Photo by Chip Somodevilla/Getty Images

President Trump on Tuesday presented a doctored version of an official National Hurricane Center map of Hurricane Dorian's path that appeared to show Alabama in the eye of the storm.

Reality check: None of the original forecast maps featured the black loop that appeared on the map shown by Trump.

  • Presumably, the loop was drawn on the map to make it appear as though Trump's false claim that Alabama was in the storm's path was true. (The National Weather Service has since debunked the claim.)
  • In response, the White House provided a map it said Trump was shown on Sunday that displayed a large possible storm track that included a small piece of Alabama. It didn't say who produced the map.
  • Trump also tweeted a map showing many possible storm tracks, including over Alabama. But the map was dated Aug. 28, days before the storm approached the coast.
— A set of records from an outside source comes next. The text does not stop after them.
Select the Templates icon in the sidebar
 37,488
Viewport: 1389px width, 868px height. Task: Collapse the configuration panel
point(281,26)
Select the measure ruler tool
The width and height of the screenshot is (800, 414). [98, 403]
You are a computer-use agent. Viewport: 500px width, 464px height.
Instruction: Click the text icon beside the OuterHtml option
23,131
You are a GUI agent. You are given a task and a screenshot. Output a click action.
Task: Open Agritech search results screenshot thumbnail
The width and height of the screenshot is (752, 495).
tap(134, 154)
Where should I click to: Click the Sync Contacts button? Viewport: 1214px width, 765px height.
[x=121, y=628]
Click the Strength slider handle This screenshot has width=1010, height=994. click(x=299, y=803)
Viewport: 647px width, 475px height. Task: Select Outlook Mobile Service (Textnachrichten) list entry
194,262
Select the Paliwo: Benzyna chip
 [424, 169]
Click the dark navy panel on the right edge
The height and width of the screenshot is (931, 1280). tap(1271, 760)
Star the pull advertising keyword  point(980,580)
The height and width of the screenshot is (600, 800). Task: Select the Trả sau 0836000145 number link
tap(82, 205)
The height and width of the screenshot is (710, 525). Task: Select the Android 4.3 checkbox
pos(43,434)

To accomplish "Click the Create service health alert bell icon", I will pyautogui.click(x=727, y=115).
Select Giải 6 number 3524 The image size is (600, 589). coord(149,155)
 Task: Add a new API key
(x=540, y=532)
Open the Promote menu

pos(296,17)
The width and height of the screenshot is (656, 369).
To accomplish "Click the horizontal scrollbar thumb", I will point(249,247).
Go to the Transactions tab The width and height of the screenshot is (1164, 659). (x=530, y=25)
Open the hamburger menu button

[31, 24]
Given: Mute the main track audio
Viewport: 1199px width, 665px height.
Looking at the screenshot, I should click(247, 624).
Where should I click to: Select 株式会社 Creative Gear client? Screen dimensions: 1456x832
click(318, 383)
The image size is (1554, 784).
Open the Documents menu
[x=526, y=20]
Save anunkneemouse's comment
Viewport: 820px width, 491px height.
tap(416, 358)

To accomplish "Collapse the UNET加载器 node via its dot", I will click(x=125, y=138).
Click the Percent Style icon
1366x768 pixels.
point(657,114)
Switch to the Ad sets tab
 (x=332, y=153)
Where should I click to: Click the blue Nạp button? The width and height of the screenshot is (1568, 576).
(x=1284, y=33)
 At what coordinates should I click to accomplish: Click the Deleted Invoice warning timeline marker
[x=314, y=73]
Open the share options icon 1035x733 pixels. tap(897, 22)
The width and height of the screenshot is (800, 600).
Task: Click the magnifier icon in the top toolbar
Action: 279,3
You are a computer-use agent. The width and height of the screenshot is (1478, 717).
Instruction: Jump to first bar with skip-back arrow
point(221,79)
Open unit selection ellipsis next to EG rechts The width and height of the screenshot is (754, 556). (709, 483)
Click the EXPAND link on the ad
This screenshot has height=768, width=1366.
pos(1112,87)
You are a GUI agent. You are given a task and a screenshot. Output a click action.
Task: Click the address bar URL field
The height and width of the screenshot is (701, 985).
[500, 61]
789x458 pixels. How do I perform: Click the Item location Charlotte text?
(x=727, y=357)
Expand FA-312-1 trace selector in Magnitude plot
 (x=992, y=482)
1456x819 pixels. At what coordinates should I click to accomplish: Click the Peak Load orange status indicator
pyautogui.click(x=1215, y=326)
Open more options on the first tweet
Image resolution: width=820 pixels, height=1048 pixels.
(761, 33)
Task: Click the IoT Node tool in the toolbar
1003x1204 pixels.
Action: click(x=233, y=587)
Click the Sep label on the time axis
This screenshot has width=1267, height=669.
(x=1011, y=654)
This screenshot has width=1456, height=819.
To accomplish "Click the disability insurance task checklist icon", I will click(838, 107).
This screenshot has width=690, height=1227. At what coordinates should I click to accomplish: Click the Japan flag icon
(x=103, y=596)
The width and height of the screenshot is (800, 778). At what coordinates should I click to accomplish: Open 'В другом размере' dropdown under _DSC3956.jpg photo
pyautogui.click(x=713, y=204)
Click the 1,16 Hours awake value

The big picture: This isn't the first time Trump has pulled something like this.

  • April 2019: Trump tweeted a doctored video of Nancy Pelosi that made her seem drunk with the caption "PELOSI STAMMERS THROUGH NEWS CONFERENCE."
  • January 2019: Gizmodo reported that photos posted to Trump's official Facebook page seemed altered to make himself look thinner and his hands longer. Trump faced insults about his hand size during the 2016 Republican primaries, which he adamantly refuted.
  • November 2018: Then-White House press secretary Sarah Sanders shared an edited video on Twitter of a confrontation between CNN's Jim Acosta and a White House press official that made Acosta look aggressive. The video appeared to editorialize the incident to justify the removal of Acosta's press pass.

The bottom line: The media has been focused on preparing for deepfakes, but amateur fakes coming from the White House are already happening.

This story has been updated to include the Trump tweet and the White House response.